In this short guide, we'll see how to compare rows in Pandas DataFrame. We will also cover how to find the difference between two rows in Pandas.

To compare columns or DataFrames in Pandas please refer to:

2. Setup

In the post, we'll use the following DataFrame, which consists of several rows and columns:

import pandas as pd
data = [('A',1, 0, 3, 1),
        ('A',1, 2, 5, 1),
        ('B',2, 1, 4, 3),
       ('B',3, 1, 0, 3),
       ('C',4, 3, 1, 2)]
cols = ('col_1', 'col_2', 'col_3', 'col_4', 'col_5' )
df = pd.DataFrame(data,
                 columns = cols)

Data is:

col_1 col_2 col_3 col_4 col_5
0 A 1 0 3 1
1 A 1 2 5 1
2 B 2 1 4 3
3 B 3 1 0 3
4 C 4 3 1 2

Step 1: Compare two rows

Pandas offers the method compare() which can be used in order of two rows in Pandas.

Let's check how we can use it to compare specific rows in DataFrame. We are going to compare row with index - 0 to row - 2:

df.loc[0].compare(df.loc[2])

The result is all values which has difference:

self other
col_1 A B
col_2 1 2
col_3 0 1
col_4 3 4
col_5 1 3

Comparing the first two rows will give us only the differences:

self other
col_3 0 2
col_4 3 5

Step 2: Compare two rows with highlighting

To compare 2 rows while showing highlighted differences can be achieved with a custom function.

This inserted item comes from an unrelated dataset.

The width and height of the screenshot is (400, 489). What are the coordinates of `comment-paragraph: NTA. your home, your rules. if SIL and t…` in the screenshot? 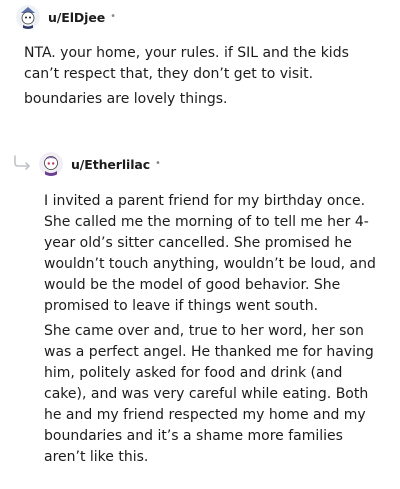 It's located at (186, 64).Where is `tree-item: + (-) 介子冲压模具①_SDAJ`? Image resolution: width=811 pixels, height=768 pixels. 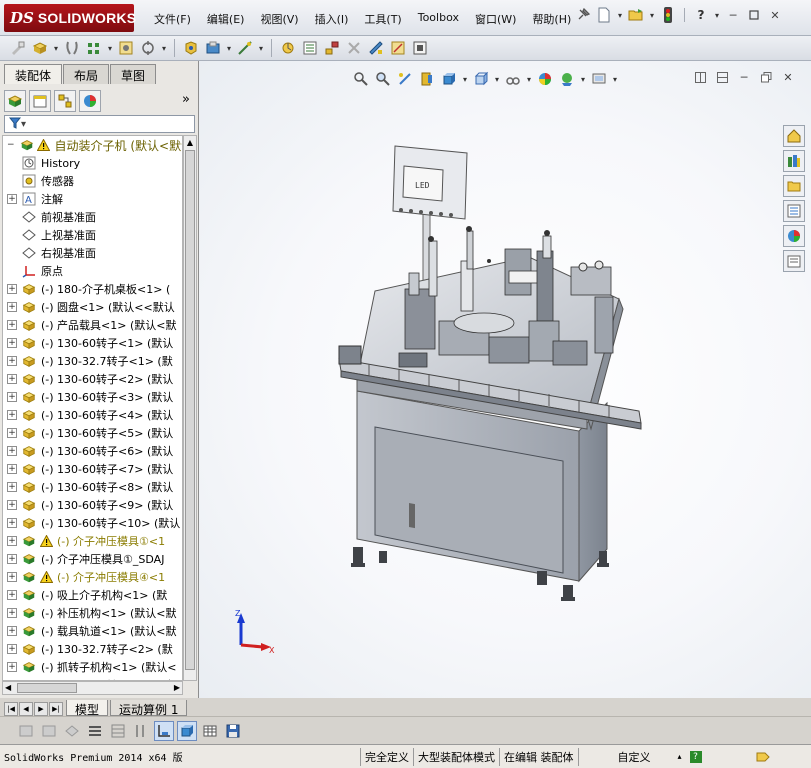
tree-item: + (-) 介子冲压模具①_SDAJ is located at coordinates (92, 559).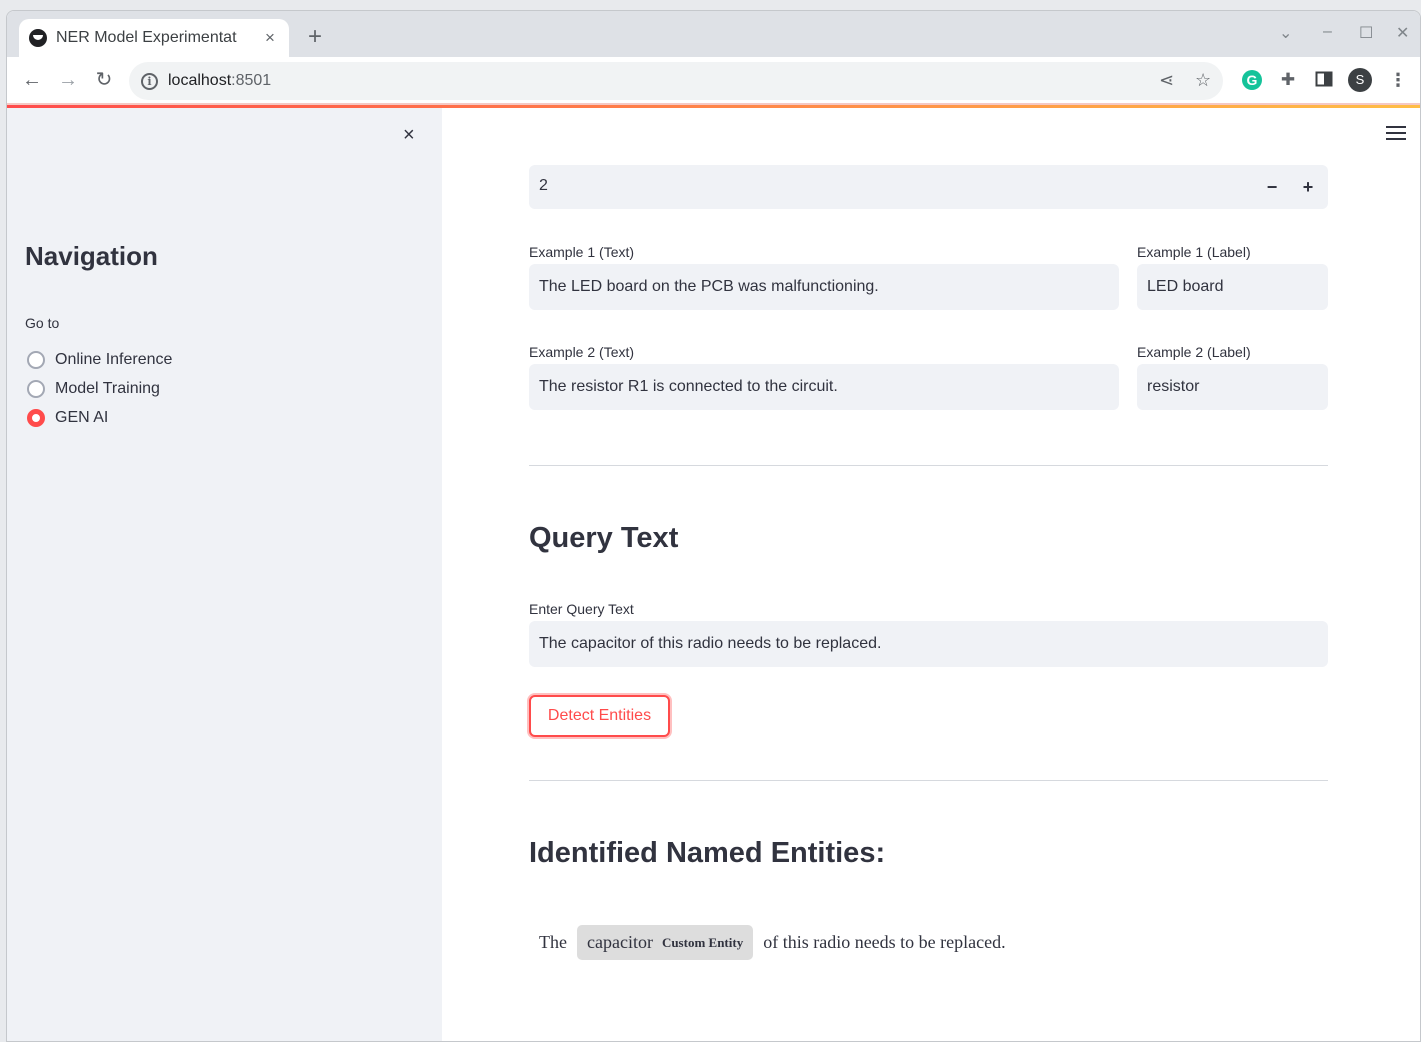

First we will select the rows for comparison and transpose the resulting DataFrame by df.loc[:1].T. Then we will apply the function for comparison:

def highlight(d):
    df = pd.DataFrame(columns=d.columns, index=d.index)
    
    col1 = d.columns[0]
    col2 = d.columns[1]
    df[[col1, col2]] = 'background: None'
    
    df.loc[d[col1].ne(d[col2]), [col1, col2]] = 'background: yellow'

    return df
    
df.loc[:1].T.style.apply(highlight, axis=None)

the result is:

0 1
col_1 A A
col_2 1 1
col_3 0 2
col_4 3 5
col_5 1 1

Step 3: Calculate the difference between rows

To calculate the difference between rows - row by row we can use the function - diff(). To calculated difference for col_4:

df['col_4'].diff()

the result would be difference calculated for each two rows:

0    NaN
1    2.0
2   -1.0
3   -4.0
4    1.0
Name: col_4, dtype: float64

Method diff() has two useful parameters:

  • periods - shift of periods for calculating difference
  • axis - rows or columns

If there are string values in some rows you may face the following error:

TypeError: unsupported operand type(s) for -: 'str' and 'str'

Step 4: Compare rows from different DataFrames

In order to compare rows from different DataFrames we can select them by index:

df2 = df.copy()
df.loc[0].compare(df2.loc[1])

Another option is to match rows on another column - let say unique column - url. We can match the records by:

url_same = df1[df1.url.isin(df2.url)].url

Then we can select one by:

url = url_same[2]

Finally we can concatenated into single DataFrame as:

pd.concat([df1[df1.url == url], df2[df2.url == url]]).T

Finally we can transpose the result for readability. The full code:

url_same = df1[df1.url.isin(df2.url)].url
url = url_same[2]

df_c = pd.concat([df1[df1.url == url], df2[df2.url == url]]).T

Step 5: Finding the duplicate rows

We can find the duplicated rows in the whole DataFrame by command like:

df[['col_1', 'col_2']].duplicated()

Method duplicated() returns boolean array for duplicate rows:

0    False
1     True
2    False
3    False
4    False
dtype: bool

or for the whole DataFrame. In this case we will get also the data:

df[df.duplicated()]

Empty DataFrame since there no duplicated rows on every column

Step 6: Finding the unique rows

To find all the unique rows we can use:

df.drop_duplicates()

or for subset of columns:

df[['col_1', 'col_2']].drop_duplicates()

result:

col_1 col_2
0 A 1
2 B 2
3 B 3
4 C 4

Conclusion

In this article we show how to compare rows, compare rows with highlighting and extract the difference of two rows. We covered comparison of rows from different DataFrames and calculating the difference between rows for the whole DataFrame.